増田こうすけのギャグワールドを堪能する4エピソード

『増田こうすけ劇場 ギャグマンガ日和』5巻(集英社)。「第75幕 西遊記~旅の終わり~」を収録
『増田こうすけ劇場 ギャグマンガ日和』5巻(集英社)。「第75幕 西遊記~旅の終わり~」を収録

 連載20周年を迎え、TVアニメなどでも多くのファンに親しまれている「増田こうすけ劇場 ギャグマンガ日和」シリーズ(以下、『ギャグマンガ日和』)。それにあわせて自分の好きなエピソードに投票する「ベストオブギャグ総選挙!!」が開催され、のべ15万もの票が集まりました。

 第1位は『ギャグマンガ日和』の記念すべき第1幕「なめられペリー」という結果に。そこに聖徳太子シリーズやネットを中心に話題を集めた「麻雀」「ソードマスターヤマト」など、増田こうすけのギャグワールドが炸裂した傑作エピソードがトップ10にランクインしています。今回はそんな「ベストオブギャグ総選挙!!」で惜しくもトップ10入りは逃したものの1000票以上獲得した超傑作エピソードを紹介します。

●第11幕 昆虫のふしぎシリーズ[37] アカトンボのふしぎ(第2巻収録)

『ギャグマンガ日和』ではおなじみの設定である“博士とちびっこ”の回。その記念すべき最初のエピソードです。小学3年生のトオルくんが昆虫博士にアキアカネについてあれこれ教えてもらう、いかにも教育マンガにありそうな設定と画風で話は進むのですが……のっけからギャグの密度がとにかく高い!
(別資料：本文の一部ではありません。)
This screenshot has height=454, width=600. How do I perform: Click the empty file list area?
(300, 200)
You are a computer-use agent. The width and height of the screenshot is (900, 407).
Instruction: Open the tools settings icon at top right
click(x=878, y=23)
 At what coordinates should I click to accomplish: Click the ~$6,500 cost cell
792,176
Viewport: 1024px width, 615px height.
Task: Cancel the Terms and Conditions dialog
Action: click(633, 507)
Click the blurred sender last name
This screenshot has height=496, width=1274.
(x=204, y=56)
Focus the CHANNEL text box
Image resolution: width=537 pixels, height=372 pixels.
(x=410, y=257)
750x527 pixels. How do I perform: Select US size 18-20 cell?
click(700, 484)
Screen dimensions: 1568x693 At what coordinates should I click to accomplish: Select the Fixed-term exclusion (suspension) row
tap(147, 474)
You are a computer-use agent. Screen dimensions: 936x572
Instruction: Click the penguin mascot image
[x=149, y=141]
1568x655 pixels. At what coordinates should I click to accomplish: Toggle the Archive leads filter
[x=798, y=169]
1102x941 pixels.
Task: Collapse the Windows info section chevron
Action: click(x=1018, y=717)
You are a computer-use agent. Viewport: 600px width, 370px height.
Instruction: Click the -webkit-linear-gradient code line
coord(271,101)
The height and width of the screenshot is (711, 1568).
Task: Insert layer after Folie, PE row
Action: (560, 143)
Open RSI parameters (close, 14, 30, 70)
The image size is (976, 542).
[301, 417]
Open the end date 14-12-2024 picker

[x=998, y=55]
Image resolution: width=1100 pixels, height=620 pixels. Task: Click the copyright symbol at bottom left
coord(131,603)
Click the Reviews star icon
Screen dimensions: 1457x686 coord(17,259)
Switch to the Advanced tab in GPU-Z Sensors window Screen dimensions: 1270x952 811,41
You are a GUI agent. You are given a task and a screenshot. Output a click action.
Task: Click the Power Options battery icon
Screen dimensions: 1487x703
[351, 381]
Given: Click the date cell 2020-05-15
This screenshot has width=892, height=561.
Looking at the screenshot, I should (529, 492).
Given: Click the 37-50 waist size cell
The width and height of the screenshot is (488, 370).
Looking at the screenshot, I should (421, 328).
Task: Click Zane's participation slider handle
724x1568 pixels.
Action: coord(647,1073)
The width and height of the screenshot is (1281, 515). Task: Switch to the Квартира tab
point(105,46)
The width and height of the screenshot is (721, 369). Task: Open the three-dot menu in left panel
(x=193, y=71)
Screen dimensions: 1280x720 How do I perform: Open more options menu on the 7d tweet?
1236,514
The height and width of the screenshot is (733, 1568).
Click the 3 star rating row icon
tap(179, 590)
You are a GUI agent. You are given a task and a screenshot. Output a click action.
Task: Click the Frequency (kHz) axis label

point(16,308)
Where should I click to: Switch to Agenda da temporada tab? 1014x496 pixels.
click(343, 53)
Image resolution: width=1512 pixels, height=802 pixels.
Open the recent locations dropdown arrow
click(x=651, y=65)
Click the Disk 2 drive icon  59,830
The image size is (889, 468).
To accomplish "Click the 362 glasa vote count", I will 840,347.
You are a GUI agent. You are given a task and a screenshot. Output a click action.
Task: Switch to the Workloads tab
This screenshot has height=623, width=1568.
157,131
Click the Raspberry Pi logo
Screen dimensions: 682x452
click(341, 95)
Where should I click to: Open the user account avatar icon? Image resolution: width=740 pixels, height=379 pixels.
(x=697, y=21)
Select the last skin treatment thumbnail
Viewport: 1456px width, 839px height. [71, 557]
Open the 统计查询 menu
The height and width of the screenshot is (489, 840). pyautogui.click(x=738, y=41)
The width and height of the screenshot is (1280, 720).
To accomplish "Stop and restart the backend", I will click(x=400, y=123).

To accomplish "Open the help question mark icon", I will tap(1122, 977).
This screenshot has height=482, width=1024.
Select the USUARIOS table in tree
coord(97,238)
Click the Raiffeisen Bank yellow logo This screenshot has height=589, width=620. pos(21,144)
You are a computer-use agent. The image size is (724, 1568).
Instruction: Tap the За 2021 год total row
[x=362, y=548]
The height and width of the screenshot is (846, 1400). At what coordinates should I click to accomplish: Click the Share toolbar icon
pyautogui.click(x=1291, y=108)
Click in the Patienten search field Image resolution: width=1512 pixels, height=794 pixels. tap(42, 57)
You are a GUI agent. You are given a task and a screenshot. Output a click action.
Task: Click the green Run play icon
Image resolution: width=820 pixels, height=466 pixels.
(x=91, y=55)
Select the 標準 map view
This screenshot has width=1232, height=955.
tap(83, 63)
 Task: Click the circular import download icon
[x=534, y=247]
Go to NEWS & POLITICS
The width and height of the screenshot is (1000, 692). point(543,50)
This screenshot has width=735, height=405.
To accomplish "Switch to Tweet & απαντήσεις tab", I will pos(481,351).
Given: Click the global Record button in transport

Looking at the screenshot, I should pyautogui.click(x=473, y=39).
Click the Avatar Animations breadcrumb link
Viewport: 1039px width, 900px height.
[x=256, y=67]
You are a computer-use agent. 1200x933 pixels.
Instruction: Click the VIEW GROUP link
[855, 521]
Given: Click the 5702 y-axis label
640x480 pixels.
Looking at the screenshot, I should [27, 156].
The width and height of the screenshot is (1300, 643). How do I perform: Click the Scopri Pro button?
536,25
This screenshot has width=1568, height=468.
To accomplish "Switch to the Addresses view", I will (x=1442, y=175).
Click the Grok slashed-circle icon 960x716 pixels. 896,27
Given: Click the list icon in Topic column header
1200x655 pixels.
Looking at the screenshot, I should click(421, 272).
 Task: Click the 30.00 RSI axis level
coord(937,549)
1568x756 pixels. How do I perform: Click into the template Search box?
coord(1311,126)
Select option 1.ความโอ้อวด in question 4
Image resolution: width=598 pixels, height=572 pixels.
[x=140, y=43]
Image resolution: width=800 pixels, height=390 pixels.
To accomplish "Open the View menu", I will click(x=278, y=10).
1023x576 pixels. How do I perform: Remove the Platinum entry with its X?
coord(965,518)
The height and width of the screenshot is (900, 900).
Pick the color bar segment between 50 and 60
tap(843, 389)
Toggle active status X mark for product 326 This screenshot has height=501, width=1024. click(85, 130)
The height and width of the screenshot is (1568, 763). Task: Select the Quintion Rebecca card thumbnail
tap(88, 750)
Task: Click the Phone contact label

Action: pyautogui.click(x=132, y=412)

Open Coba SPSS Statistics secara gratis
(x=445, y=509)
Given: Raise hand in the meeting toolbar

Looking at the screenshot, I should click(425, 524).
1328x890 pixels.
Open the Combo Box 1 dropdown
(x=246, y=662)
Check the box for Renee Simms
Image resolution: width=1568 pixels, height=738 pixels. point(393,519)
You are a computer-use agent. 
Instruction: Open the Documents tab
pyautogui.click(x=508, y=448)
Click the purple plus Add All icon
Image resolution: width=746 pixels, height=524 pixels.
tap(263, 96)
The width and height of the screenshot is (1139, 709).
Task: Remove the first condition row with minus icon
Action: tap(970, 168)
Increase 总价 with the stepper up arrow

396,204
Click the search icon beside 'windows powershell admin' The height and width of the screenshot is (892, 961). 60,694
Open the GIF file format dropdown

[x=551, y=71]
 アキアカネの卵の比較対象が野茂英雄だったり、解説にかこつけて何かと博士が裸体を露出したがったり(顔しか出してないので読者には見えないという演出つき)、よく読めば最初の登場人物プロフィールにもびっしりギャグが忍ばせてあったりと、余白が許す限り読者を笑わせようとする、作者のギャグ漫画家としての真骨頂が味わえる初期の傑作のひとつです。この後も“博士とちびっこ”の構図は増田こうすけ作品の中核を担う設定へと進化していきます。

●第75幕 西遊記~旅の終わり~(第5巻収録)

『珍遊記』、『西遊記ヒーローGo空伝!』、『Peeping Life-World History 天竺からの帰還』など、ギャグ作品のモチーフとして使われることも多い西遊記。増田こうすけ氏が満を持して手がけたのがこのエピソードです。

 物語は三蔵法師たちがようやく天竺へと辿り着いたところからスタートするのですが……予想の遥か斜め上をいく天竺のビジュアル、どこまでも愚かな三蔵法師と孫悟空、沙悟浄のハイテンションな掛け合い、ラストまで疾走感あふれる怒涛の展開に、腹筋が休む暇もありません。また、キーパーソンである猪八戒の衝撃的な扱いに、一部ではちょっとした「ホラー回」ととらえる向きすらあります。何層にも魅力が重なった人気エピソードです。

 ちなみに、やたらとキャラクターが血(アニメでは黒い液)を噴出することでおなじみの『ギャグマンガ日和』ですが、三蔵法師は序盤に大量出血するため後半では“血以上の何か大事な液体”が噴出するという新しいダメージの表現方法も登場します。ギャグの中でマンガ表現の可能性を広げる、増田こうすけ氏の鬼才ぶりを感じさせてくれる回でもあります。